→ **What the task requires**: Return every line of the data below that includes the string "agent".

→ **Pixel coordinate grounding data**:

* * * *

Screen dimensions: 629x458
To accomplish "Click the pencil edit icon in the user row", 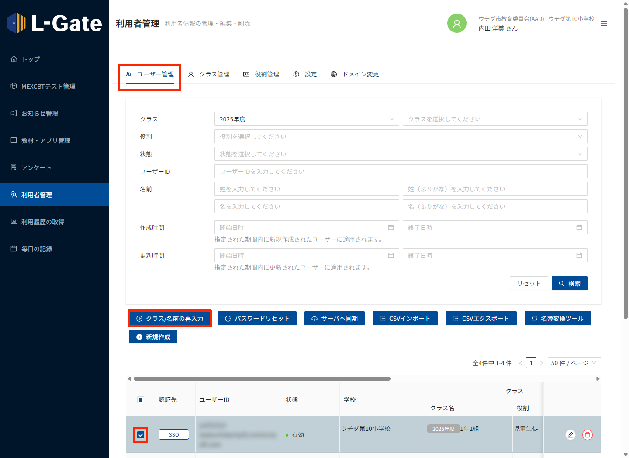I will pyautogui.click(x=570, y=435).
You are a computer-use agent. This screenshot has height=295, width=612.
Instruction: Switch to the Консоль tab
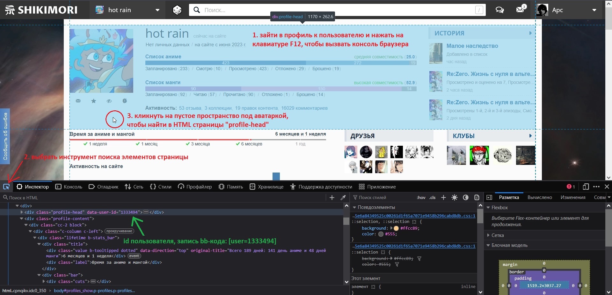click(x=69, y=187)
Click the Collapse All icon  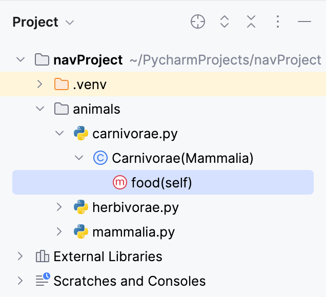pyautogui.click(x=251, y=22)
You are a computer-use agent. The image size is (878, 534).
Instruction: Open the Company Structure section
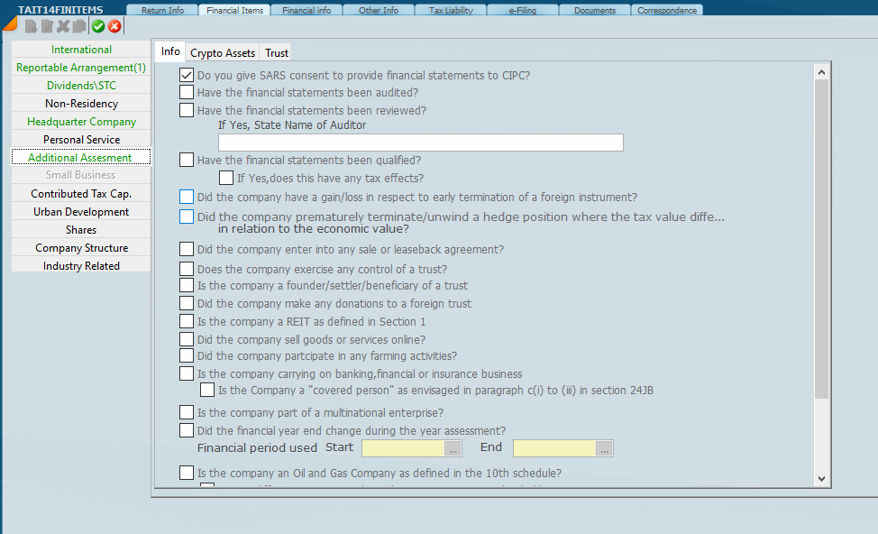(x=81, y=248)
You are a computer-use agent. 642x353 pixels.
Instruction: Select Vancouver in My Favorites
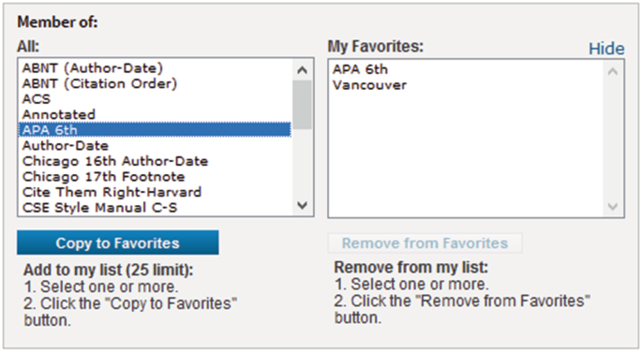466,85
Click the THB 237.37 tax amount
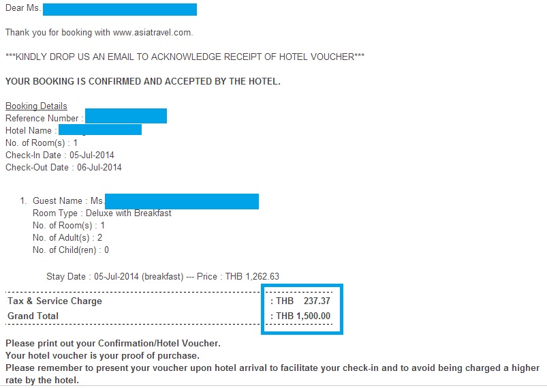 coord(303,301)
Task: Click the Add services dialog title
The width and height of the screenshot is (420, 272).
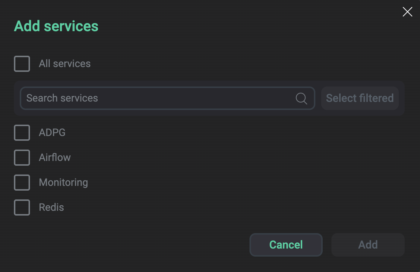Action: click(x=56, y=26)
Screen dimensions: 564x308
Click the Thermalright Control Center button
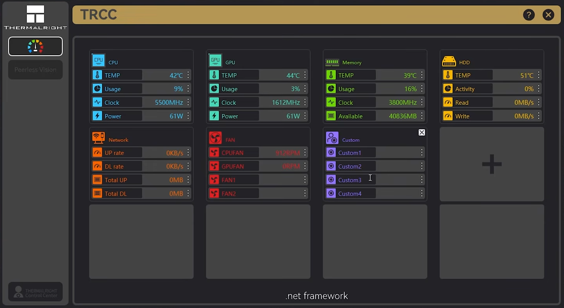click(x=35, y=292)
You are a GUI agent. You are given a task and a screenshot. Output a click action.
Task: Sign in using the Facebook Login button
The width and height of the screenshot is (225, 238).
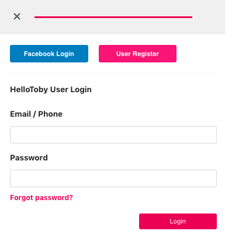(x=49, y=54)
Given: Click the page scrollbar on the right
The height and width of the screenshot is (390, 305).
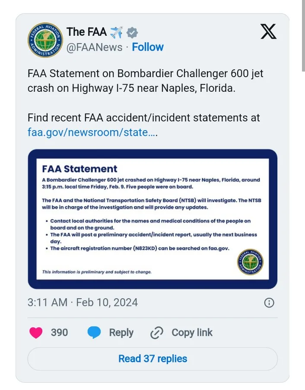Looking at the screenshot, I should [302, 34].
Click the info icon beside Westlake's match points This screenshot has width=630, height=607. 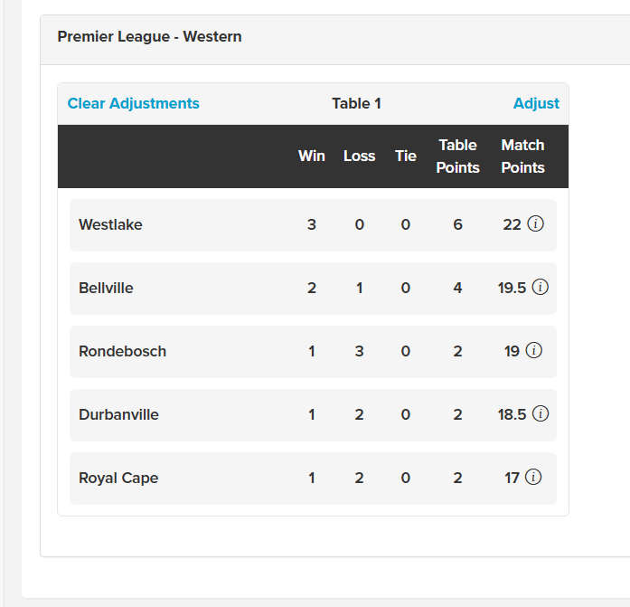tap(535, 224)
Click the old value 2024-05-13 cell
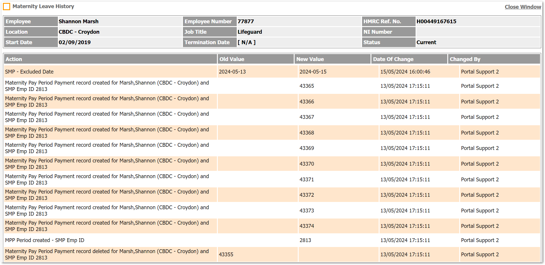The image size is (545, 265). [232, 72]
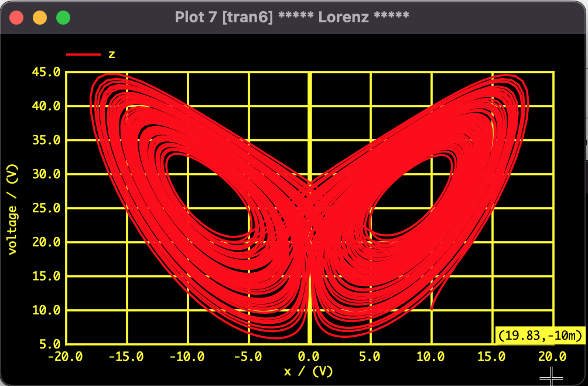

* * * *

→ **Exercise solution**:
You are a computer-use agent. This screenshot has height=295, width=612.
You are a computer-use agent. The image size is (878, 534).
You are a computer-use agent. 642x353 pixels.
You are a GUI agent. You are given a task and a screenshot. Output a click action.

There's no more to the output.